> Work instructions: Exactly the lines from the beginning of the records below through the line with "[Next] (151, 1860)" must be given again, without pictures.

> Data:
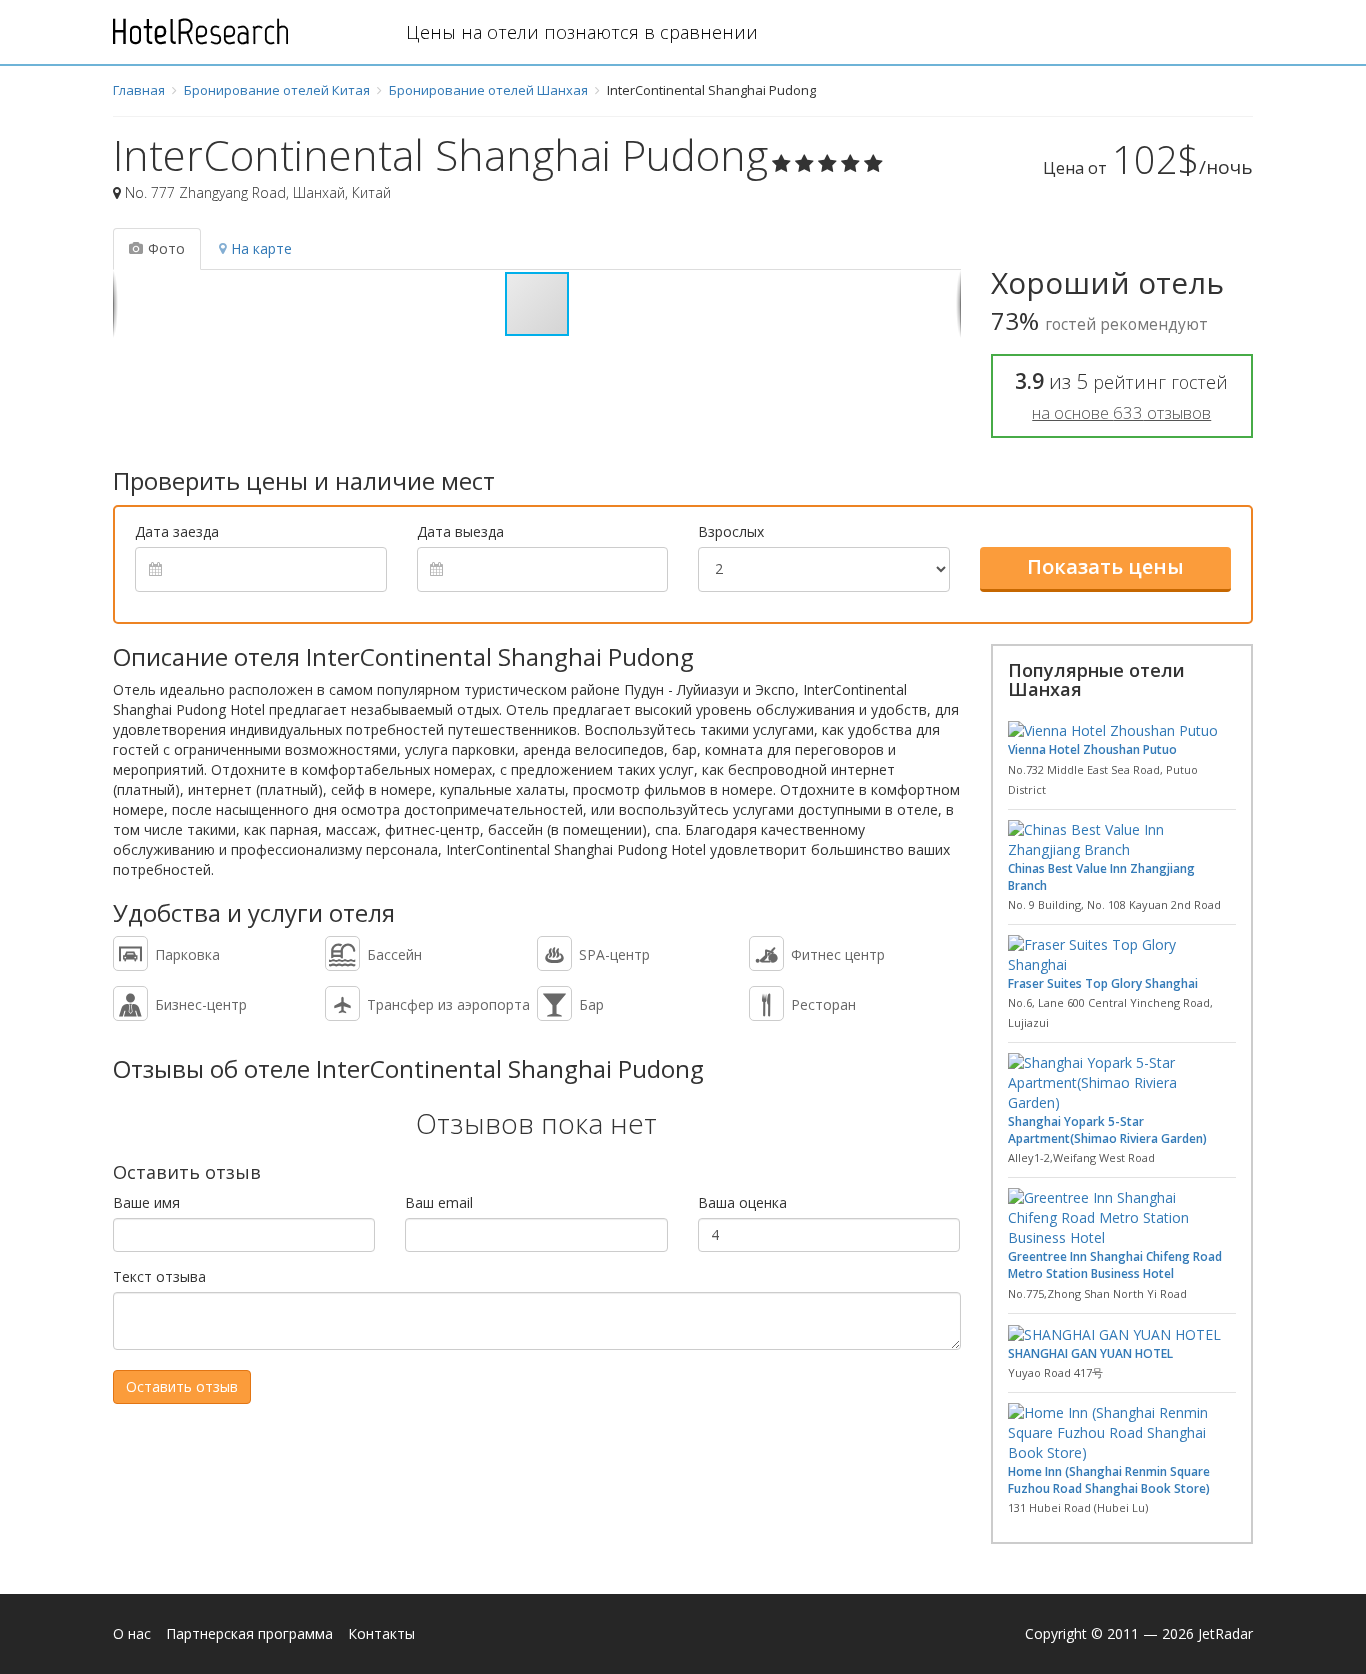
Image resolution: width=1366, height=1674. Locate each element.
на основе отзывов (1121, 412)
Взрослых (731, 531)
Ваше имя (146, 1202)
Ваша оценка (742, 1202)
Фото (166, 248)
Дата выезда (460, 531)
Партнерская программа (249, 1633)
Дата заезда (177, 531)
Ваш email (439, 1202)
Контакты (381, 1633)
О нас (132, 1633)
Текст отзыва (159, 1276)
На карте (261, 248)
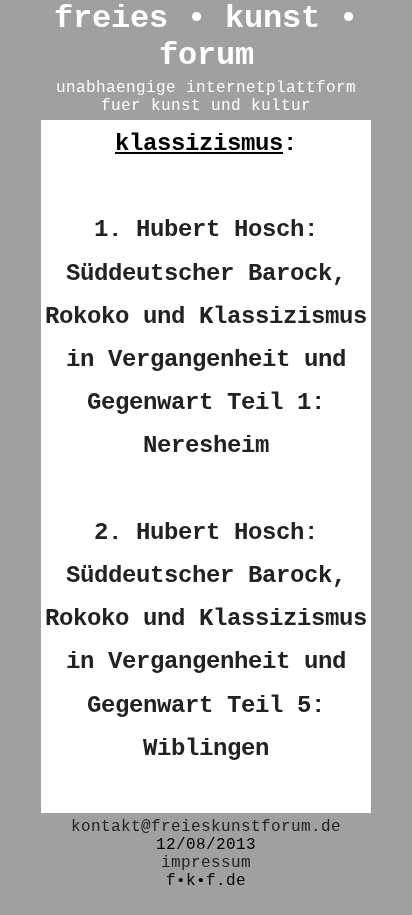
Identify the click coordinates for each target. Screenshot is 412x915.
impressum (206, 863)
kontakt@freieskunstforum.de (206, 827)
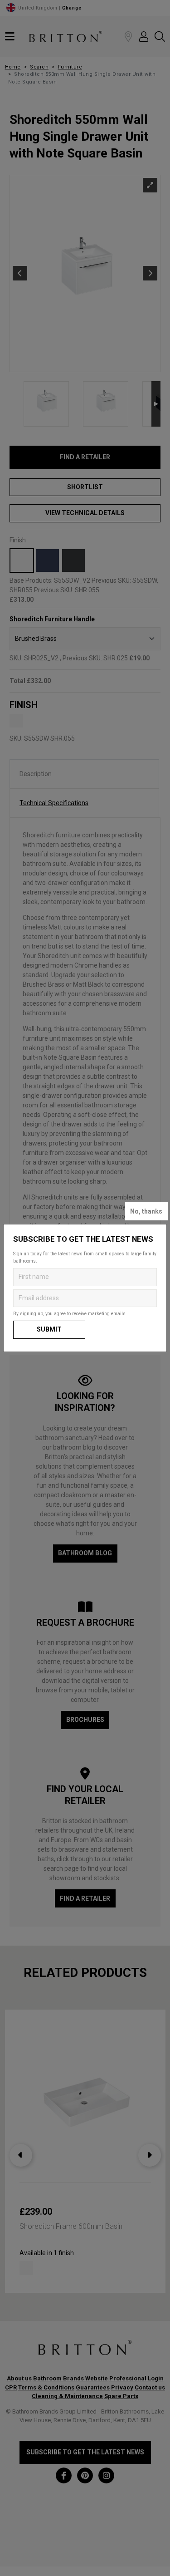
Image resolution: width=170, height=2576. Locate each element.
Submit (49, 1329)
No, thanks (146, 1211)
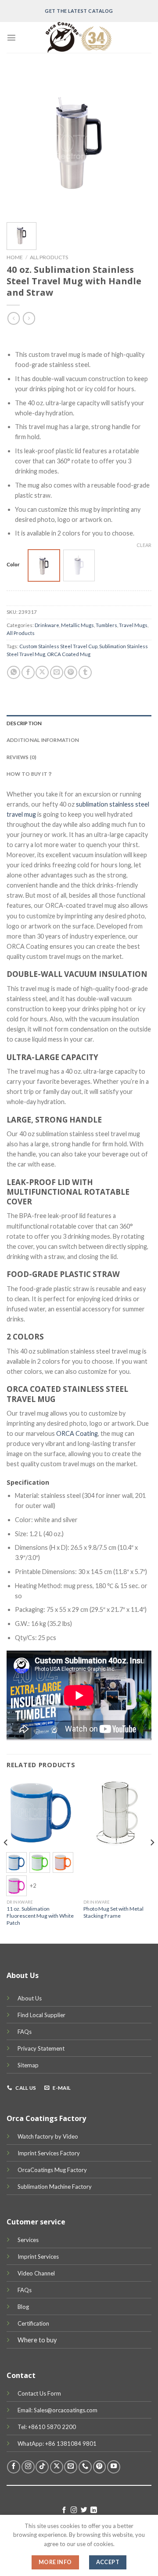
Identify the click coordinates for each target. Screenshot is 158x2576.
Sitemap (28, 2065)
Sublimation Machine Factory (55, 2186)
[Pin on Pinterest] (70, 672)
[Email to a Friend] (56, 672)
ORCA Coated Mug (68, 654)
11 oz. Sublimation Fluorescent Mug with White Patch (40, 1915)
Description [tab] (24, 723)
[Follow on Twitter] (84, 2510)
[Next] (151, 1860)
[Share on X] (42, 672)
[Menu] (11, 37)
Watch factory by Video (48, 2136)
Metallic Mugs (77, 625)
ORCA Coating (77, 1433)
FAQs (25, 2031)
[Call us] (85, 2466)
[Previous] (6, 1860)
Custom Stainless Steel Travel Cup (58, 646)
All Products (49, 257)
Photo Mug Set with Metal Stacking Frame (113, 1912)
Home (15, 257)
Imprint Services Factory (49, 2153)
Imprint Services (38, 2256)
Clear (143, 545)
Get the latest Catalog (79, 11)
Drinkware (47, 625)
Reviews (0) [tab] (22, 757)
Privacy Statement (41, 2048)
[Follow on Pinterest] (99, 2466)
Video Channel (36, 2273)
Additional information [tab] (43, 740)
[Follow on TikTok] (42, 2466)
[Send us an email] (70, 2466)
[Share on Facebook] (28, 672)
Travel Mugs (133, 625)
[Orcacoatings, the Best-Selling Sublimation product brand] (79, 37)
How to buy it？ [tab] (30, 774)
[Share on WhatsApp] (13, 672)
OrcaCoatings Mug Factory (52, 2169)
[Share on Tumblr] (85, 672)
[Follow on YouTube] (113, 2466)
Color (13, 564)
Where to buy (37, 2340)
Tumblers (106, 625)
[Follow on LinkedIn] (93, 2510)
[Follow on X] (56, 2466)
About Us (30, 1998)
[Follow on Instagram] (28, 2466)
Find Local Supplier (41, 2014)
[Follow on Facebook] (13, 2466)
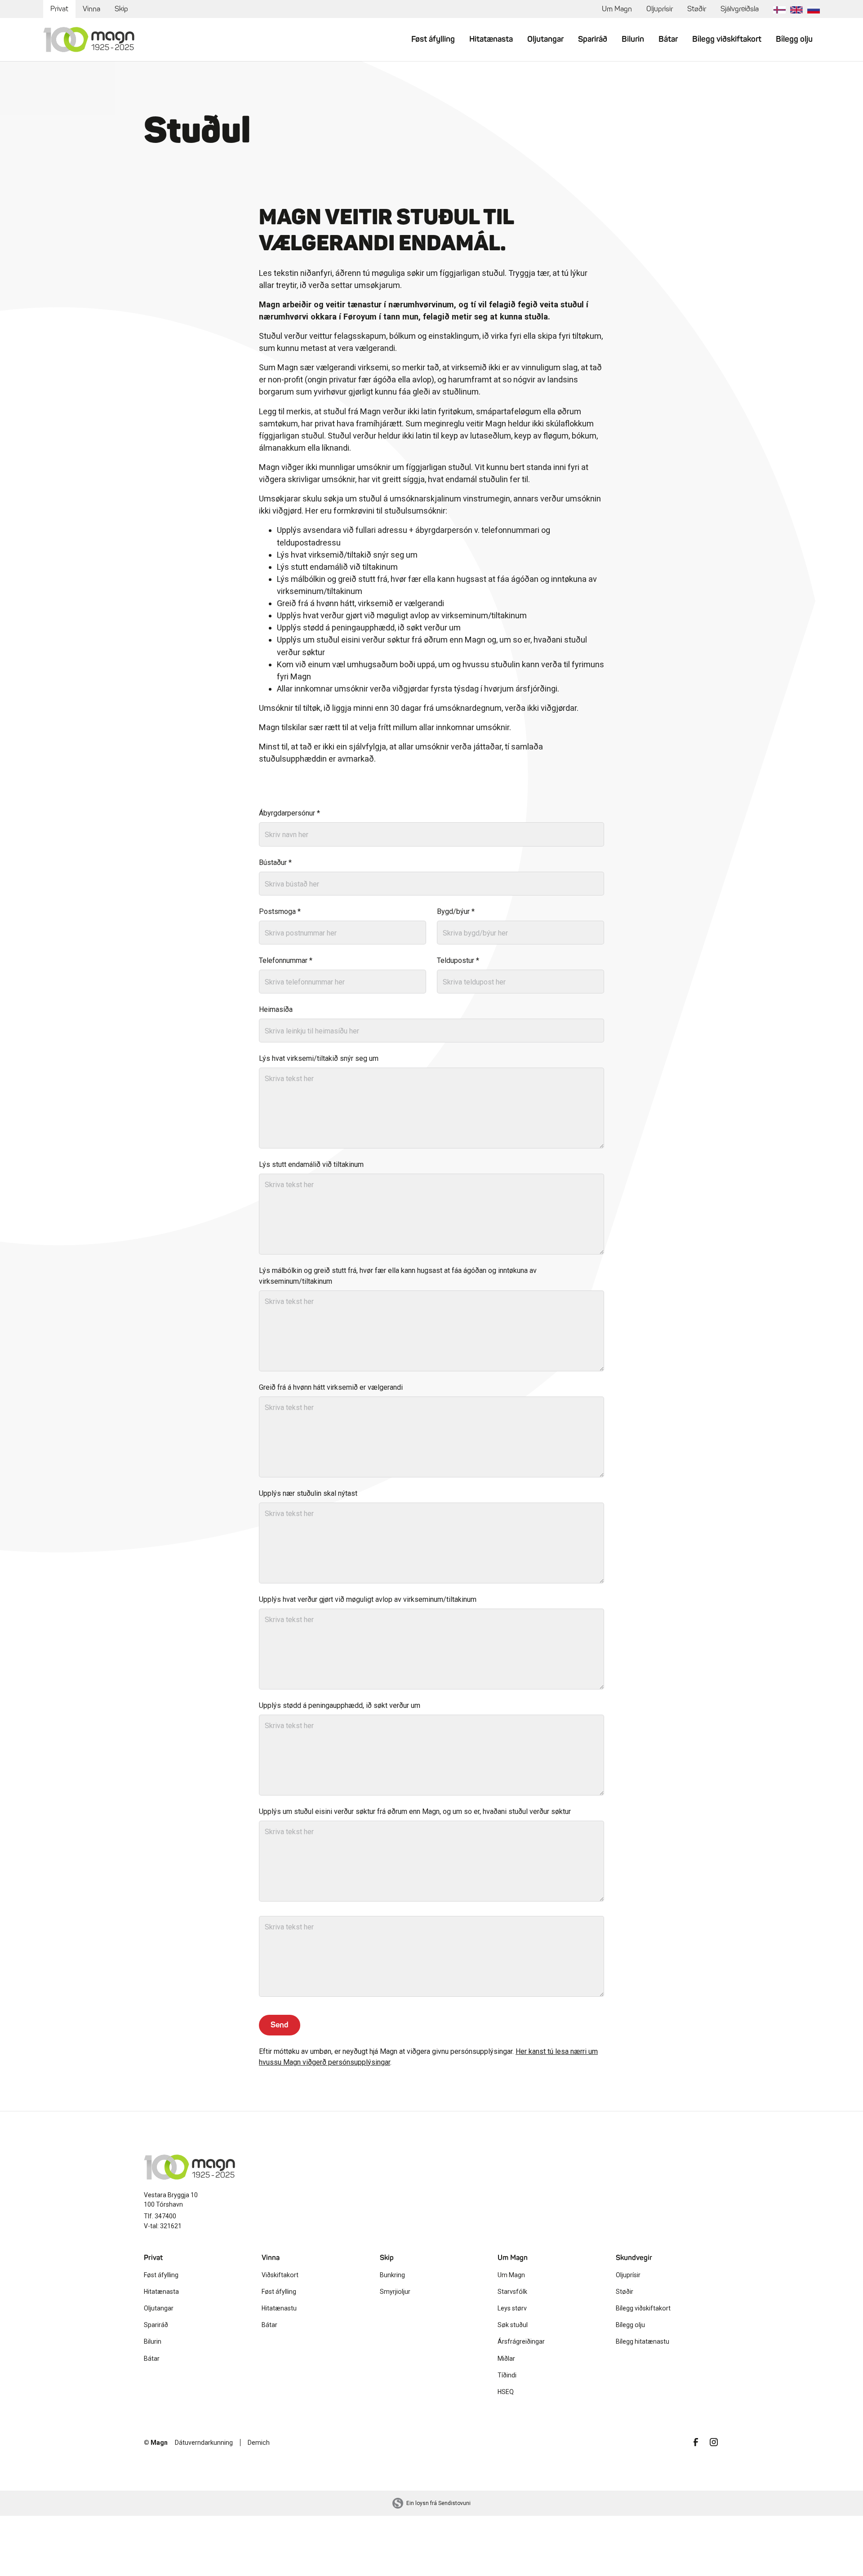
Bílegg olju (794, 39)
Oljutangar (545, 39)
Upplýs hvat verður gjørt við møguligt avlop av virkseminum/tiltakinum (367, 1599)
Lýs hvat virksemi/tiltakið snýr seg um (318, 1058)
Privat (59, 8)
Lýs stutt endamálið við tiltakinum (311, 1164)
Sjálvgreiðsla (740, 8)
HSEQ (506, 2391)
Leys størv (512, 2308)
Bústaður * (275, 862)
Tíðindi (507, 2375)
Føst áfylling (433, 39)
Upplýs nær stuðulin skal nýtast (308, 1493)
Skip (121, 8)
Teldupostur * (458, 960)
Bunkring (392, 2275)
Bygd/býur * (456, 911)
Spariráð (592, 39)
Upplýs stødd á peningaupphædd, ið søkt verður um (339, 1705)
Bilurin (633, 39)
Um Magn (617, 8)
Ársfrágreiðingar (521, 2341)
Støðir (696, 8)
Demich (259, 2442)
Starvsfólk (512, 2291)
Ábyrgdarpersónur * (289, 813)
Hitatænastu (279, 2308)
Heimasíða (276, 1009)
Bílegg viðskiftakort (726, 39)
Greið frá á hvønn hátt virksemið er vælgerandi (331, 1387)
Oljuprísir (659, 8)
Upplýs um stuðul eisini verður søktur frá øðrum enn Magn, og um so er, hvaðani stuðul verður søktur (415, 1811)
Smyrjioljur (395, 2291)
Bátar (668, 39)
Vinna (91, 8)
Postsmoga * (280, 911)
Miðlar (506, 2358)
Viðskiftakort (280, 2275)
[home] (88, 39)
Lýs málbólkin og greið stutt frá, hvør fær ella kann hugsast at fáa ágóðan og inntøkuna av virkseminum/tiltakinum (398, 1276)
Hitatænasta (491, 39)
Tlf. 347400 (160, 2216)
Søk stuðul (513, 2324)
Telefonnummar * (285, 960)
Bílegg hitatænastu (642, 2341)
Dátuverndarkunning (204, 2442)
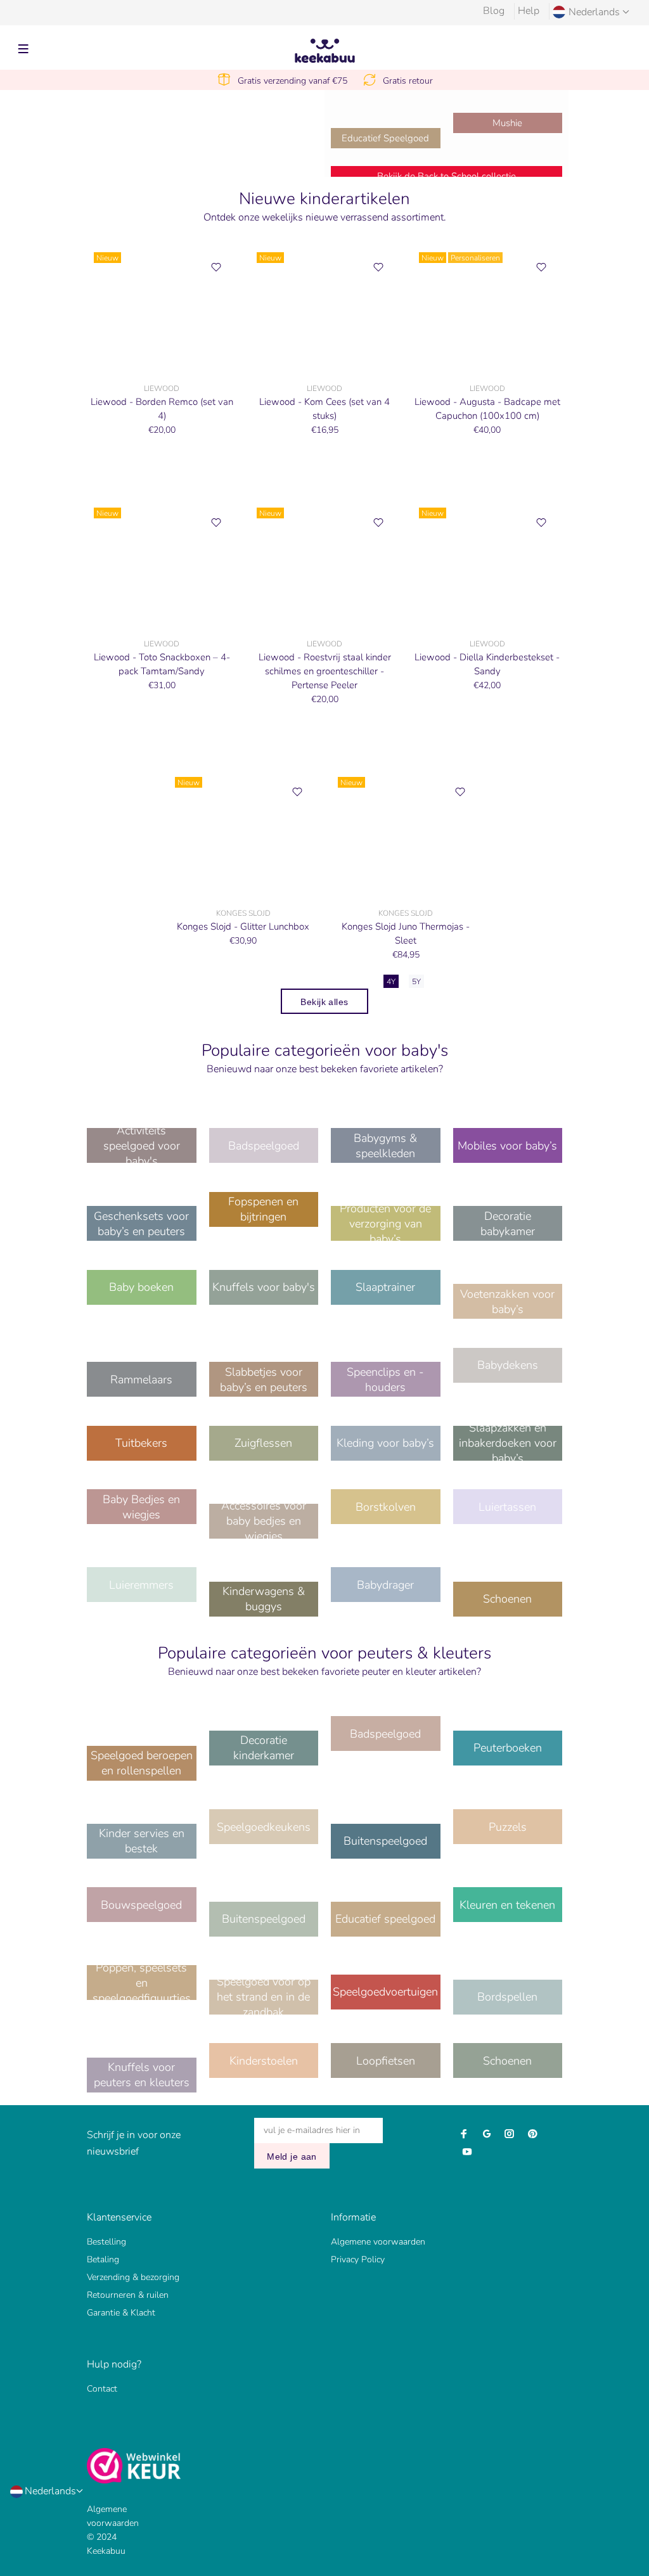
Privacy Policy (358, 2259)
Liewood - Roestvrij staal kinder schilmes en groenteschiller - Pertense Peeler (325, 671)
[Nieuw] (162, 309)
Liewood (161, 388)
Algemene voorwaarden (378, 2242)
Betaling (103, 2259)
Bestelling (106, 2242)
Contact (102, 2389)
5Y (416, 982)
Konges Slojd (243, 913)
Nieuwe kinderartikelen (324, 198)
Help (528, 11)
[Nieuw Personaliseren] (487, 309)
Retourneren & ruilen (128, 2295)
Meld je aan (292, 2156)
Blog (493, 11)
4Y (391, 982)
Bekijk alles (324, 1002)
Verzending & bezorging (133, 2277)
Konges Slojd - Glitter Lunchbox (243, 926)
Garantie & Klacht (121, 2313)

> Exercise output:
Image resolution: width=1366, height=1674. Locate each element.
на основе отзывов (1121, 412)
Взрослых (731, 531)
Ваше имя (146, 1202)
Ваша оценка (742, 1202)
Фото (166, 248)
Дата выезда (460, 531)
Партнерская программа (249, 1633)
Дата заезда (177, 531)
Ваш email (439, 1202)
Контакты (381, 1633)
О нас (132, 1633)
Текст отзыва (159, 1276)
На карте (261, 248)
Identify the click coordinates for each target. Screenshot is 412x915.
impressum (206, 863)
kontakt@freieskunstforum.de (206, 827)
Image resolution: width=170, height=2576. Locate each element.
Submit (49, 1329)
No, thanks (146, 1211)
Identify the click coordinates for each target. Screenshot is 158x2576.
Sitemap (28, 2065)
Sublimation Machine Factory (55, 2186)
[Pin on Pinterest] (70, 672)
[Email to a Friend] (56, 672)
ORCA Coated Mug (68, 654)
11 oz. Sublimation Fluorescent Mug with White Patch (40, 1915)
Description [tab] (24, 723)
[Follow on Twitter] (84, 2510)
[Next] (151, 1860)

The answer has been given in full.